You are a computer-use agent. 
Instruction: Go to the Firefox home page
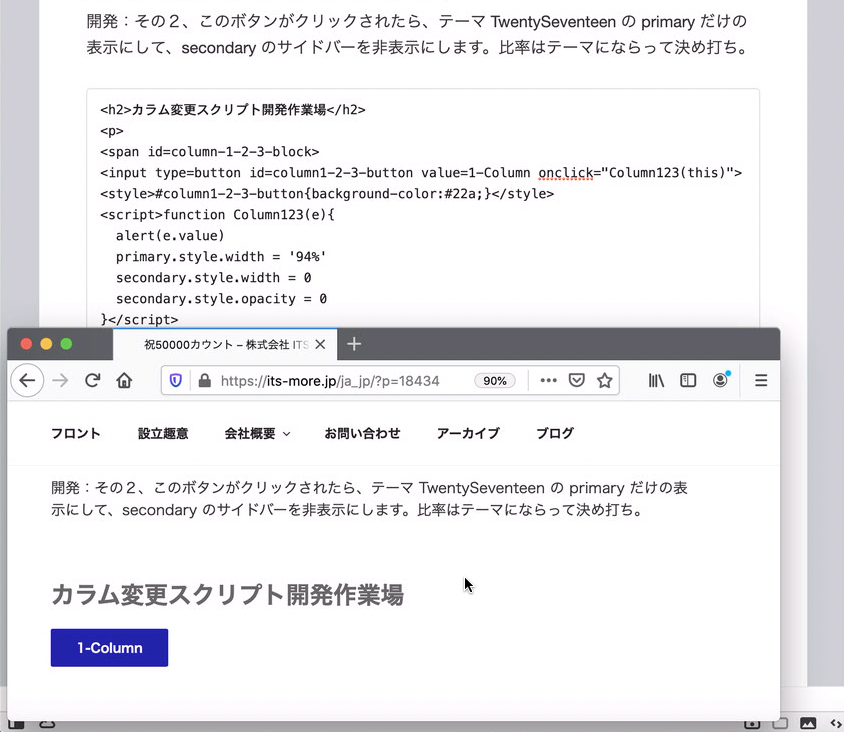pyautogui.click(x=124, y=381)
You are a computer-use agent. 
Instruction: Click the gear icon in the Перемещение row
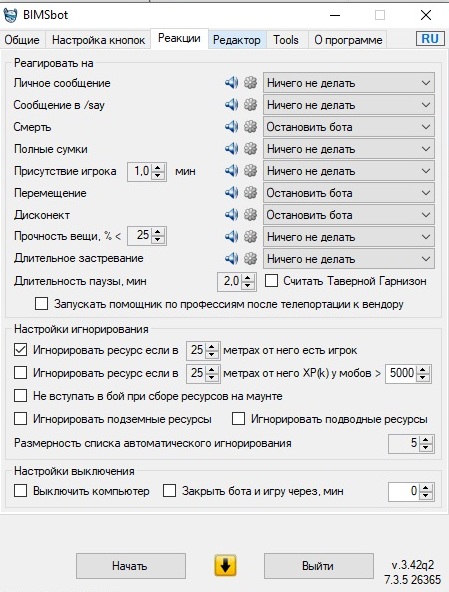tap(250, 193)
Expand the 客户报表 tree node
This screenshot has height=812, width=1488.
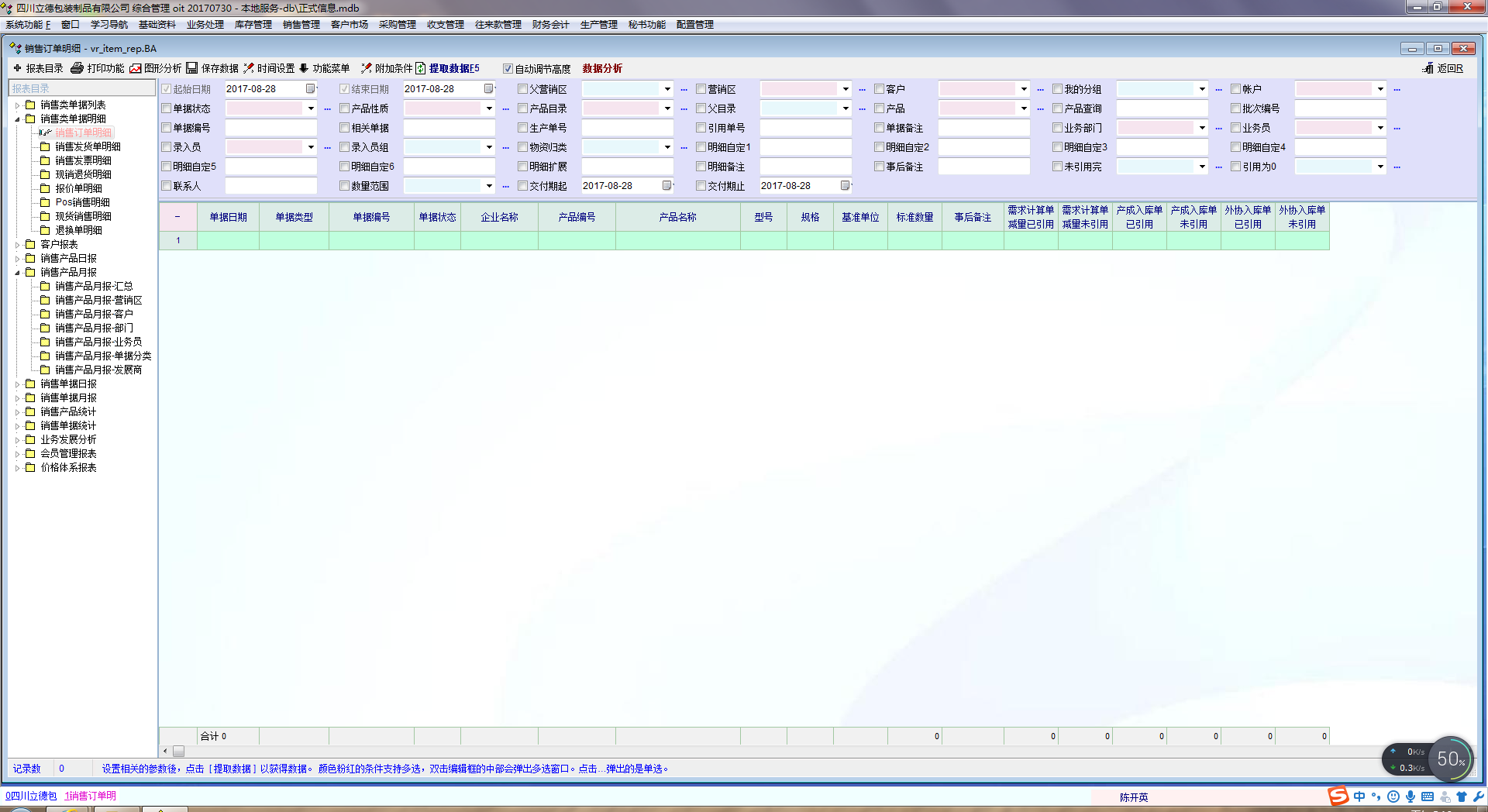18,245
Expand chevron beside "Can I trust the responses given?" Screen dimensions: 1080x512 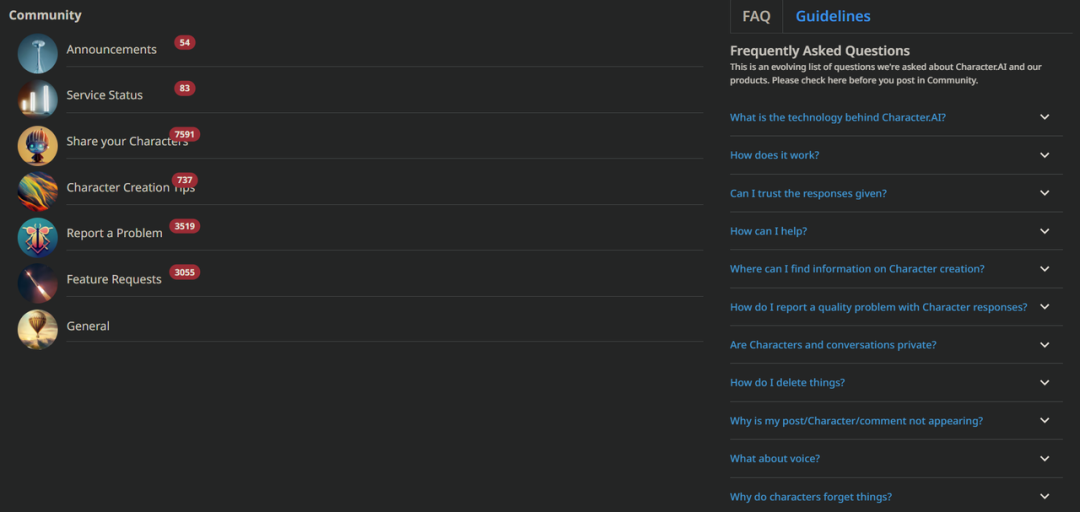pos(1045,193)
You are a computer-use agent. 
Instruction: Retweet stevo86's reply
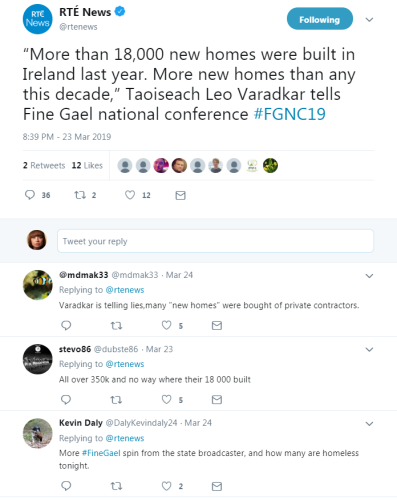(116, 399)
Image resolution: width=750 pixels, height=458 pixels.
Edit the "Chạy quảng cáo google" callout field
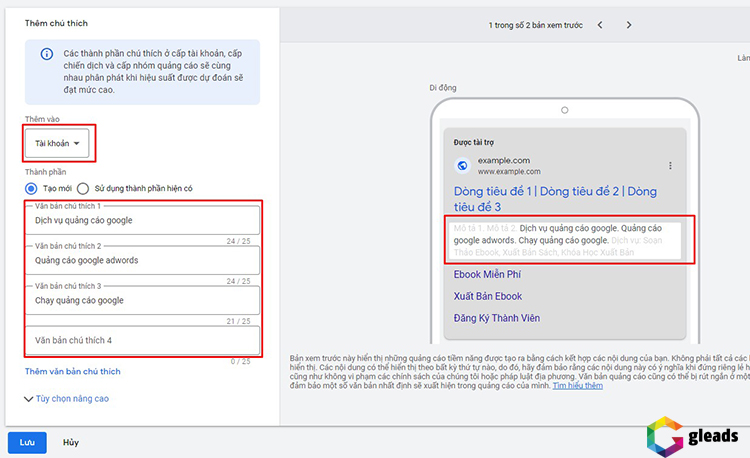pyautogui.click(x=145, y=300)
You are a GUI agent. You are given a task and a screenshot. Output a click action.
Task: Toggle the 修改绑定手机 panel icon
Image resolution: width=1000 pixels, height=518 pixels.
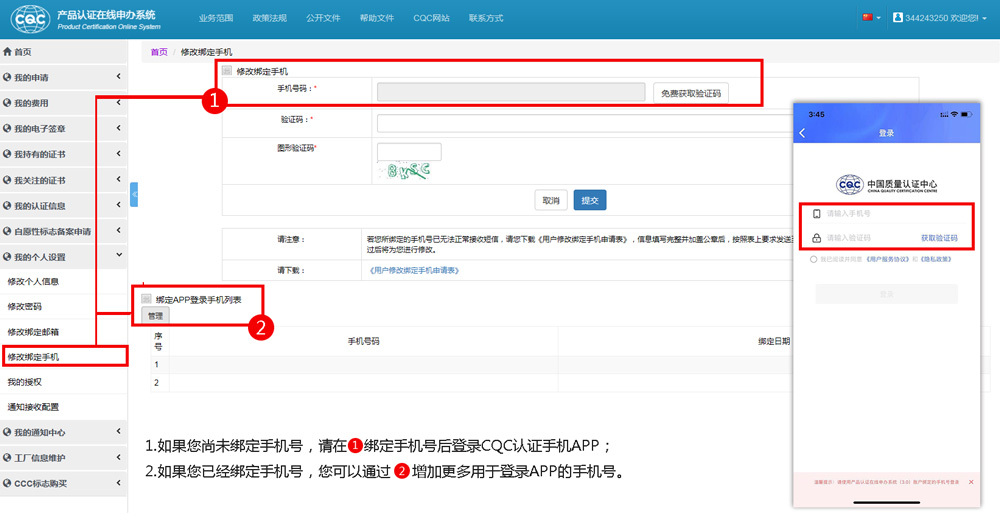(227, 71)
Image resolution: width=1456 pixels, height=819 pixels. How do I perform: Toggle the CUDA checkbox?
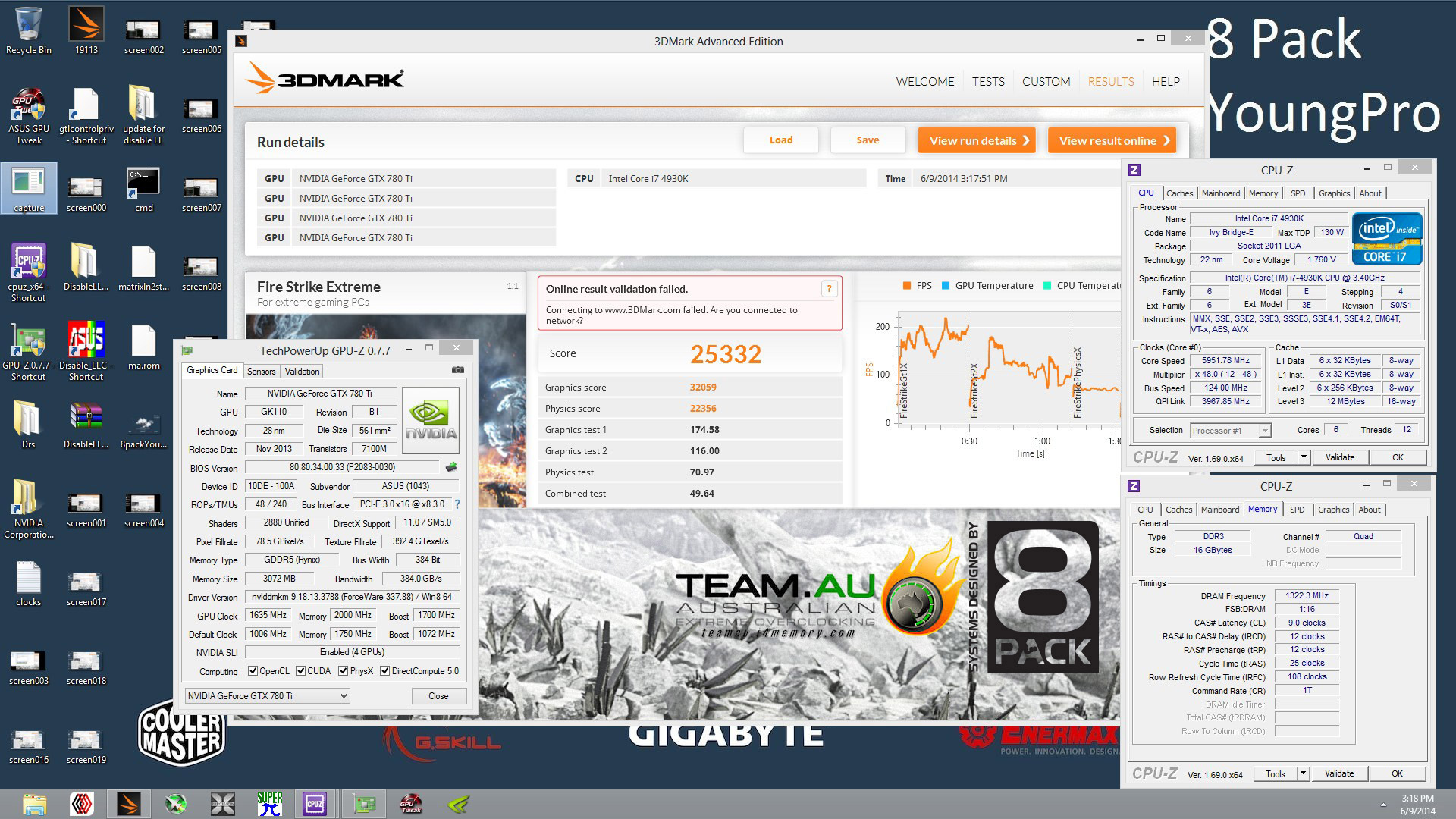[301, 671]
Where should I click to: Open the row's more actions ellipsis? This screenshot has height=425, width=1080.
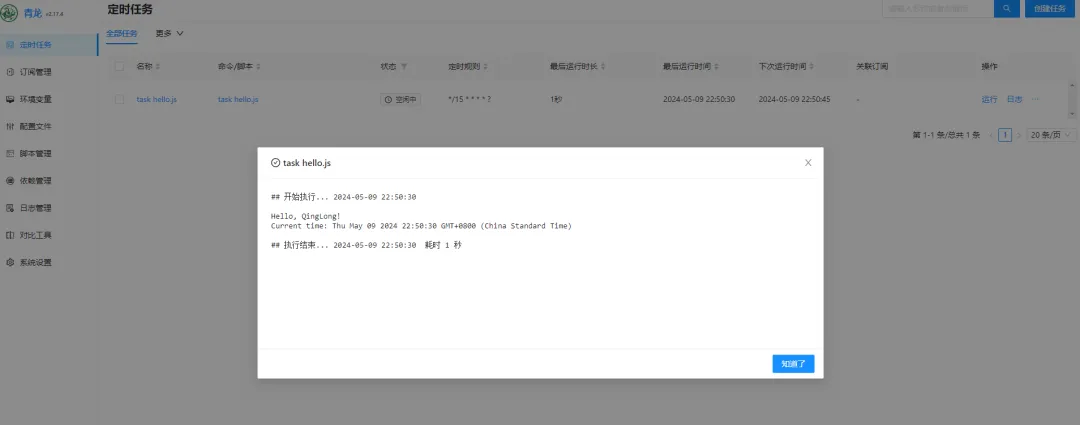[1036, 100]
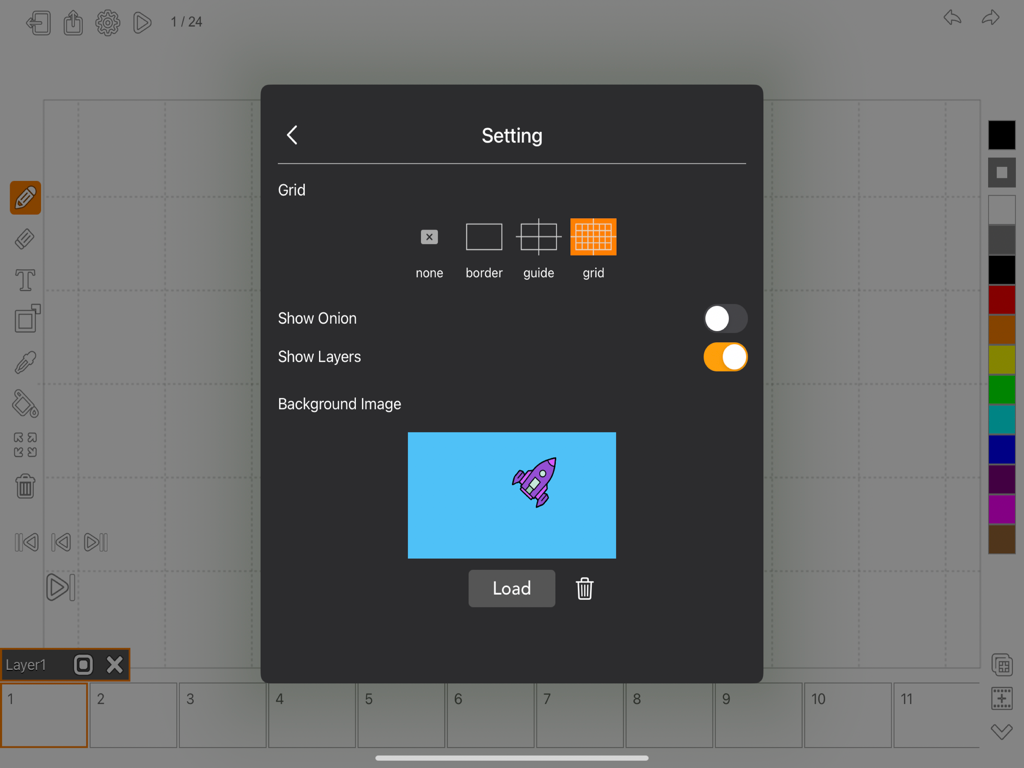Screen dimensions: 1024x768
Task: Open frame 5 in the timeline
Action: [400, 715]
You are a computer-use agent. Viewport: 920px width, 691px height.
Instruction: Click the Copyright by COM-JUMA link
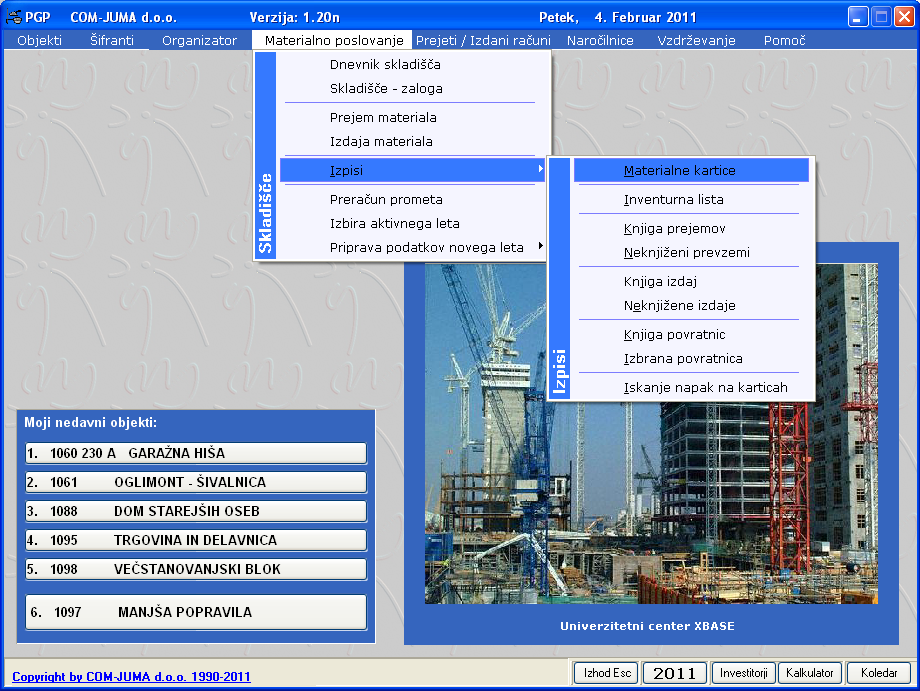131,677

* * * * * * * * *

What to produce: Please gather every line in the records above that contains the word "screenshot" and copy each one out in full.

Full solution:
This screenshot has height=812, width=1488.
You are a GUI agent. You are given a task and a screenshot. Output a click action.
Where should I click to: Open the row's more actions ellipsis? This screenshot has height=425, width=1080.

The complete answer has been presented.